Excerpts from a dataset
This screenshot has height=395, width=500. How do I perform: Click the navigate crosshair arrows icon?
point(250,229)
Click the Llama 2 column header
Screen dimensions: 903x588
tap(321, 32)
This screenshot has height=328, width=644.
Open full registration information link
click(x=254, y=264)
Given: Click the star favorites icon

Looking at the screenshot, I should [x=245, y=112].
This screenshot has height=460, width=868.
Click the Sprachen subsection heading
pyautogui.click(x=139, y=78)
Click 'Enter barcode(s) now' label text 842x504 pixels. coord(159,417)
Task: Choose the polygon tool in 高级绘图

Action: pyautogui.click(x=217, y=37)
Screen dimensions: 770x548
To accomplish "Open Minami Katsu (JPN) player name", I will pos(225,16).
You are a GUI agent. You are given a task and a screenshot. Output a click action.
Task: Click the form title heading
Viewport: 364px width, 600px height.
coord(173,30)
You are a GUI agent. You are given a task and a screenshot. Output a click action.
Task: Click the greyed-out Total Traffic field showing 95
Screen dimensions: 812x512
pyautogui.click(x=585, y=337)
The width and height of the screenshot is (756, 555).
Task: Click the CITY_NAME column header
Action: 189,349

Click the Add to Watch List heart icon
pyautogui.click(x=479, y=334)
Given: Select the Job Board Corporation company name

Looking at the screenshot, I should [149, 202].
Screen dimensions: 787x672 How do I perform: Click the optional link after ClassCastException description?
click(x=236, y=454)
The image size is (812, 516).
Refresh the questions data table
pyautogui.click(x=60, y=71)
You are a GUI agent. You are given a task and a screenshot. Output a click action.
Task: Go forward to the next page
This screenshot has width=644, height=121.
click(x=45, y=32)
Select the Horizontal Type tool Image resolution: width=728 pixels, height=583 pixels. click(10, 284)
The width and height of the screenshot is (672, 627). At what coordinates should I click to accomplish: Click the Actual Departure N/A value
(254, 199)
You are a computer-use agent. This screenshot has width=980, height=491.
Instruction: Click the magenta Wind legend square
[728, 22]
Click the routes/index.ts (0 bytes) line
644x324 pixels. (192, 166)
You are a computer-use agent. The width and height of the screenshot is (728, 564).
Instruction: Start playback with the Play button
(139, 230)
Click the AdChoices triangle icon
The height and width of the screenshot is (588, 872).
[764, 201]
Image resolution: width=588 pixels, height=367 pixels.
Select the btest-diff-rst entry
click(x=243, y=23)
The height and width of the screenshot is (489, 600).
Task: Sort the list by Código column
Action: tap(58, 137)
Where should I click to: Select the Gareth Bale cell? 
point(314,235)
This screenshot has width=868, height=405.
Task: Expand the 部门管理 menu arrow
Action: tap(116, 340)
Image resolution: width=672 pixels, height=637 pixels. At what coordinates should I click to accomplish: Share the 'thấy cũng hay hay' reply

◆ Exercise objective ◆
Transcribe the entries exactly, and make each line match the original.

◆ Reply to the exercise ◆
This screenshot has height=395, width=500. How do I perform: Click the navigate crosshair arrows icon?
point(250,229)
Click the Llama 2 column header
Screen dimensions: 903x588
tap(321, 32)
This screenshot has height=328, width=644.
Open full registration information link
click(x=254, y=264)
Given: Click the star favorites icon

Looking at the screenshot, I should [x=245, y=112].
This screenshot has height=460, width=868.
Click the Sprachen subsection heading
pyautogui.click(x=139, y=78)
Click 'Enter barcode(s) now' label text 842x504 pixels. coord(159,417)
Task: Choose the polygon tool in 高级绘图

Action: pyautogui.click(x=217, y=37)
Screen dimensions: 770x548
To accomplish "Open Minami Katsu (JPN) player name", I will pos(225,16).
You are a GUI agent. You are given a task and a screenshot. Output a click action.
Task: Click the form title heading
Viewport: 364px width, 600px height.
coord(173,30)
You are a GUI agent. You are given a task and a screenshot. Output a click action.
Task: Click the greyed-out Total Traffic field showing 95
Screen dimensions: 812x512
pyautogui.click(x=585, y=337)
The width and height of the screenshot is (756, 555).
Task: Click the CITY_NAME column header
Action: 189,349

Click the Add to Watch List heart icon
pyautogui.click(x=479, y=334)
Given: Select the Job Board Corporation company name

Looking at the screenshot, I should [149, 202].
Screen dimensions: 787x672 How do I perform: Click the optional link after ClassCastException description?
click(x=236, y=454)
The image size is (812, 516).
Refresh the questions data table
pyautogui.click(x=60, y=71)
You are a GUI agent. You are given a task and a screenshot. Output a click action.
Task: Go forward to the next page
This screenshot has width=644, height=121.
click(x=45, y=32)
Select the Horizontal Type tool Image resolution: width=728 pixels, height=583 pixels. click(10, 284)
The width and height of the screenshot is (672, 627). At what coordinates should I click to accomplish: Click the Actual Departure N/A value
(254, 199)
You are a computer-use agent. This screenshot has width=980, height=491.
Instruction: Click the magenta Wind legend square
[728, 22]
Click the routes/index.ts (0 bytes) line
644x324 pixels. (192, 166)
You are a computer-use agent. The width and height of the screenshot is (728, 564).
Instruction: Start playback with the Play button
(139, 230)
Click the AdChoices triangle icon
The height and width of the screenshot is (588, 872).
[764, 201]
Image resolution: width=588 pixels, height=367 pixels.
Select the btest-diff-rst entry
click(x=243, y=23)
The height and width of the screenshot is (489, 600).
Task: Sort the list by Código column
Action: tap(58, 137)
Where should I click to: Select the Gareth Bale cell? 
point(314,235)
This screenshot has width=868, height=405.
Task: Expand the 部门管理 menu arrow
Action: tap(116, 340)
Image resolution: width=672 pixels, height=637 pixels. At what coordinates should I click to accomplish: Share the 'thấy cũng hay hay' reply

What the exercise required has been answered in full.